Best Fishing Spots in Nevada
Nevada has many fishing spots that can cater to different preferences, skill levels, and fishing styles. Some of the best fishing spots in Nevada include:
- Pyramid Lake: This is a large saline lake on the Pyramid Lake Paiute Reservation, about 40 miles north of Reno. Pyramid Lake is famous for its trophy Lahontan cutthroat trout, which can grow up to 40 pounds or more. Pyramid Lake is also home to other fish species, such as cui-ui and tui chub. Pyramid Lake is open for fishing from October 1 to June 30, and requires a tribal fishing permit and a Nevada fishing license. Pyramid Lake is a popular destination for fly fishing, especially from ladders that allow anglers to cast into deeper waters.
- Lake Mead: This is a huge reservoir on the Colorado River, formed by the Hoover Dam. Lake Mead is one of the best bass fishing lakes in the country, with largemouth, smallmouth, and striped bass. Lake Mead also has other fish species, such as catfish, crappie, bluegill, walleye, and more. Lake Mead is open for fishing year-round, and requires a Nevada or Arizona fishing license with a use stamp. Lake Mead is a great place for boat fishing, shore fishing, or kayak fishing.
- Colorado River: This is a major river that flows through Nevada, Arizona, and California. The Colorado River offers excellent fishing opportunities for various fish species, such as striped bass, catfish, rainbow trout, carp, and more. The Colorado River is open for fishing year-round, and requires a Nevada or Arizona fishing license with a use stamp. The Colorado River is ideal for boat fishing, shore fishing, or fly fishing.
- East Walker River: This is a scenic river that flows from California to Nevada, near Bridgeport Reservoir. The East Walker River is renowned for its fly fishing opportunities for wild brown and rainbow trout. The East Walker River has a section called “The Elbow”, which is one of the best fly fishing spots in the state. The East Walker River is open for fishing year-round, and requires a Nevada fishing license and a trout stamp. The East Walker River is a catch and release water, and has special regulations for gear and bait.

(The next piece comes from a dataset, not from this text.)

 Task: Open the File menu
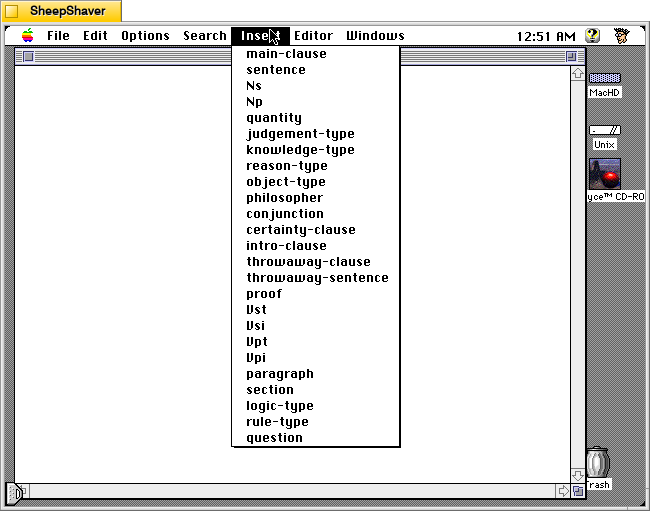(58, 36)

- Lake Tahoe: This is a large alpine lake that straddles the border between Nevada and California. Lake Tahoe is known for its clear blue water, stunning scenery, and diverse fishery. Lake Tahoe has several fish species, such as mackinaw (lake trout), kokanee salmon, rainbow trout, brown trout, and more. Lake Tahoe is open for fishing year-round, and requires a Nevada or California fishing license. Lake Tahoe is a popular spot for boat fishing, shore fishing, or ice fishing.
Fishing in Nevada is a fun and rewarding activity that can be enjoyed by anyone. Nevada has a variety of fish species, waterbodies, and fishing methods to suit any angler’s taste. Fishing in Nevada also requires buying a fishing license and following the rules and regulations set by the NDOW. Fishing in Nevada is a great way to explore the state’s natural beauty, relax and unwind, or challenge yourself and improve your skills. If you are ready to go fishing in Nevada, you can start by visiting the NDOW website and buying your fishing license today. Tight lines!